--- Provided information Enclosed Below ---

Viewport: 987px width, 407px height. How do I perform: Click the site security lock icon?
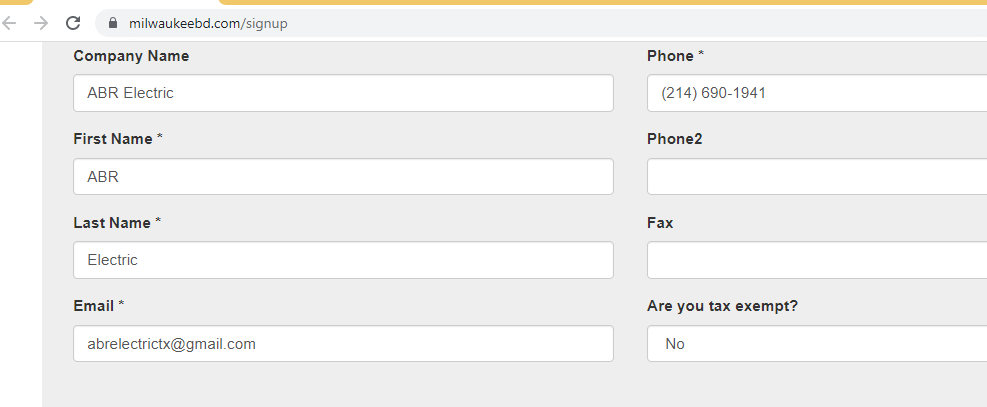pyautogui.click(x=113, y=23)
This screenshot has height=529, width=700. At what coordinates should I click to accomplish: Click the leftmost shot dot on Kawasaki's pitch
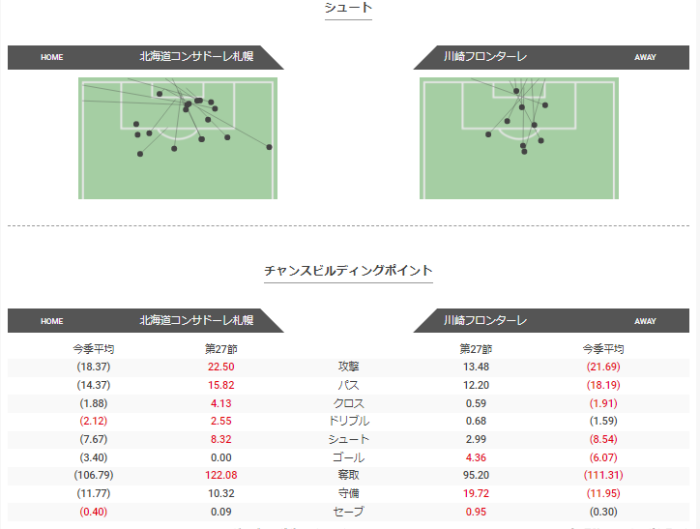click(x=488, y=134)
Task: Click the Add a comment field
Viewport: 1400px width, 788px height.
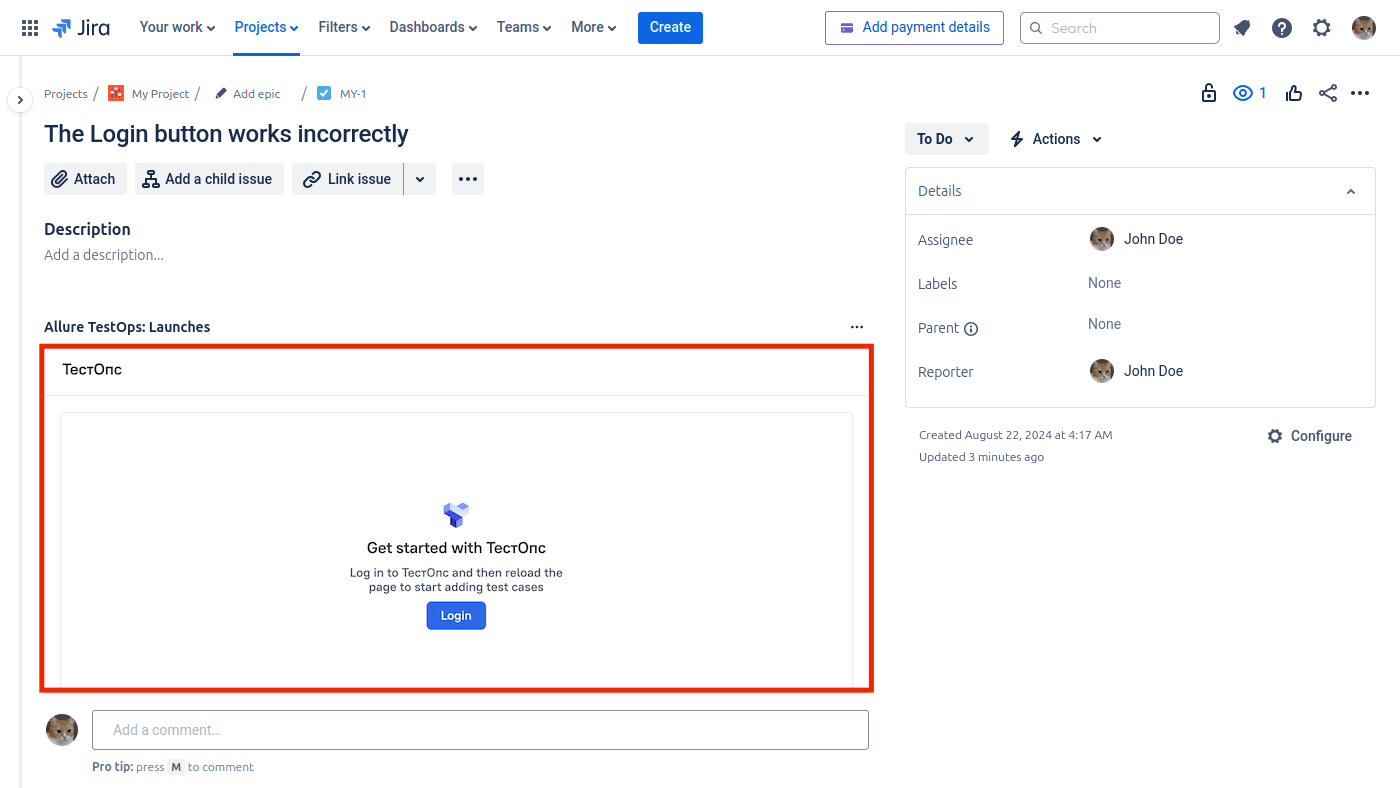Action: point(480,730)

--- End of Enclosed Provided information ---

> Brief: Only one thing is required here: an exact copy of the lines from the one bearing "This screenshot has" through the final line above, both included, with pictures left out.

> Output below:
This screenshot has height=529, width=700. At what coordinates should I click to accomplish: Click the leftmost shot dot on Kawasaki's pitch
click(x=488, y=134)
Task: Click the Add a comment field
Viewport: 1400px width, 788px height.
Action: point(480,730)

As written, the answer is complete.